I thought it was a superb deal up against things like the Amiga and ST, because it was much faster and more capable for a hobby programmer.
And in the first job I had, my 2nd hand A310 cost £800. It had 1MB RAM, a 20MB hard disk, and a colour monitor. So probably half its new price.
The fastest machine that the VAR I worked for offered was an IBM PS/2 Model 70-A21:
http://www.walshcomptech.com/ps2/70A21.htm
A 25MHz 80386DX with a tiny L1 cache on the daughterboard. Our demo one had a 80387DX and 2MB of RAM and a 120MB HDD, the first 3.5" HDD I ever saw.
It retailed at about £10,000 for the base model, without "optional" extras like keyboard, DOS, or a monitor.
Tricked out like the display one with an 8514 XGA display, something like £15,000 or £16,000.
I tested it. My Archimedes was 4x to 8x faster in integer benchmarks. And it had a GUI -- the PS/2 didn't, this was before Windows 3.0 -- and it multitasked, which the PS/2 also didn't.
Overpriced my left kidney. It had astonishing industry-beating price:performance. It stomped all over the fastest x86 kit in the world: it ran a usable pure-software emulation of an x86 PC on which I could run work apps.
My experience over two decades has been that running Linux is like having a car you need to spend every weekend in the garage tinkering with to keep running well. MacOS is lower effort. I haven't run Windows in a long time, but compared to Linux, it also doesn't require constant tinkering.
=====
◆ **Exercise requirements**
#1 Copy the passage about the Archimedes from "Overpriced my left" up to and including "run work apps.".
#2 In the Source records entries, running from the line with "The image size is (936, 624)." up to and including the line with "tap(334, 19)", switch "browse dialog" to "save dialog" and change nothing else. Give only those lines, and leave the pictures out.

Source records
=====
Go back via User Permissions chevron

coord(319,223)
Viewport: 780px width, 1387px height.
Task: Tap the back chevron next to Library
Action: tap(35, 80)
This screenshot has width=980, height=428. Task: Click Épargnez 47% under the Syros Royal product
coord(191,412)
=====
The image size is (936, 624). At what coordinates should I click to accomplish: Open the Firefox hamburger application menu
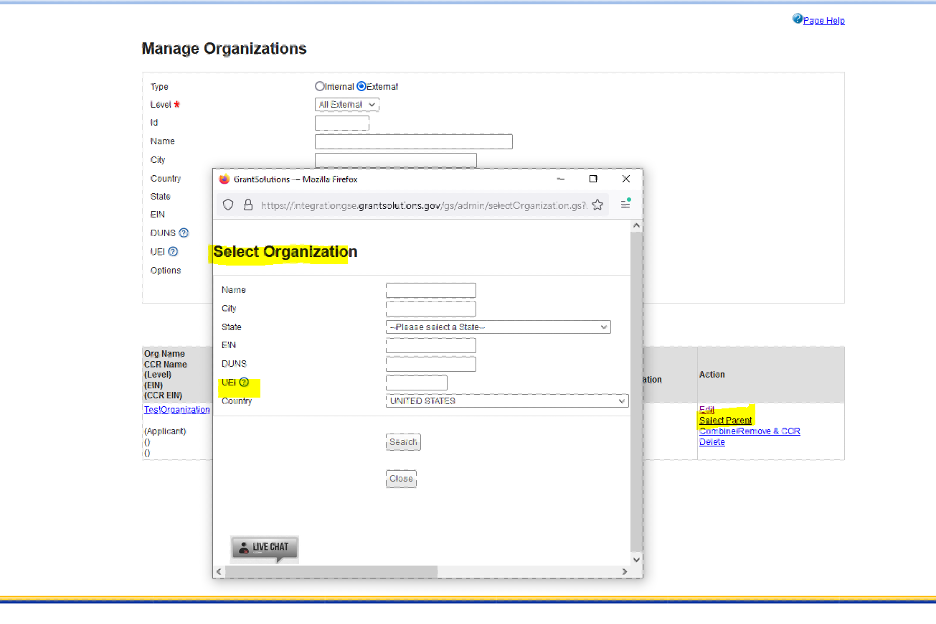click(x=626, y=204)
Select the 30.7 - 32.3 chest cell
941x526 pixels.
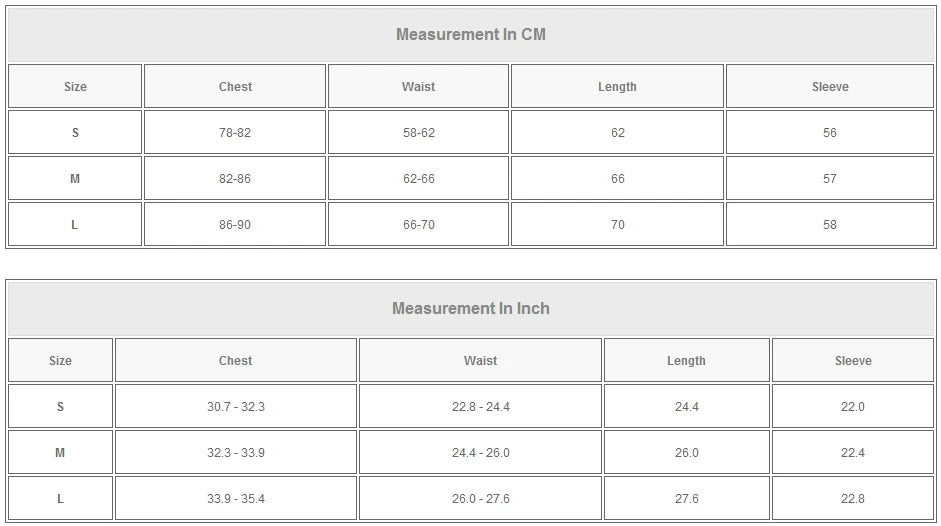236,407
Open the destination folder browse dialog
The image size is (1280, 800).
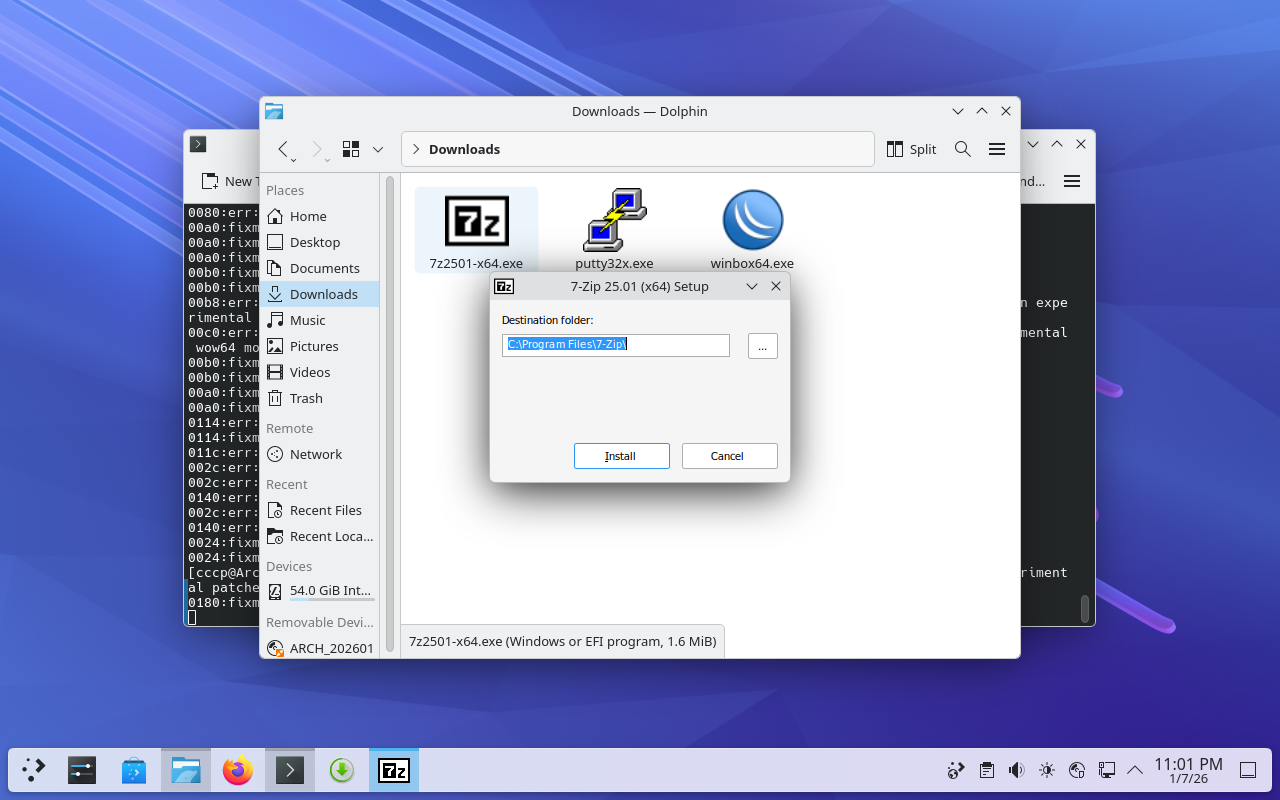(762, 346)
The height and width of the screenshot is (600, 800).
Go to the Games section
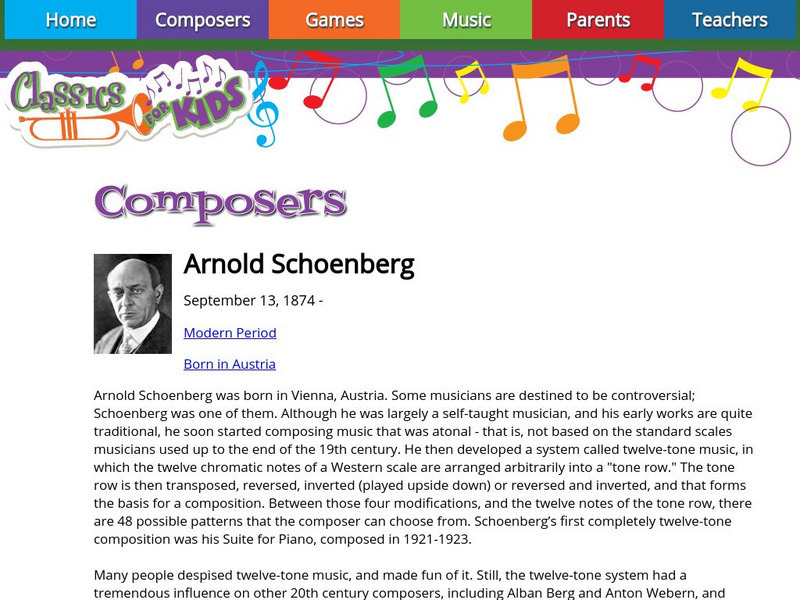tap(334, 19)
=====
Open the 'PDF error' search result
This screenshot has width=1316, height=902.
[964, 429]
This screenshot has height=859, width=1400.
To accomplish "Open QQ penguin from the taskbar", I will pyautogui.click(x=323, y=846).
=====
◆ **Task answers**
#1
Overpriced my left kidney. It had astonishing industry-beating price:performance. It stomped all over the fastest x86 kit in the world: it ran a usable pure-software emulation of an x86 PC on which I could run work apps.

#2
The image size is (936, 624). At what coordinates should I click to accomplish: Open the Firefox hamburger application menu
click(x=626, y=204)
Select the 30.7 - 32.3 chest cell
941x526 pixels.
236,407
Open the destination folder save dialog
The image size is (1280, 800).
(762, 346)
The height and width of the screenshot is (600, 800).
Go to the Games section
tap(334, 19)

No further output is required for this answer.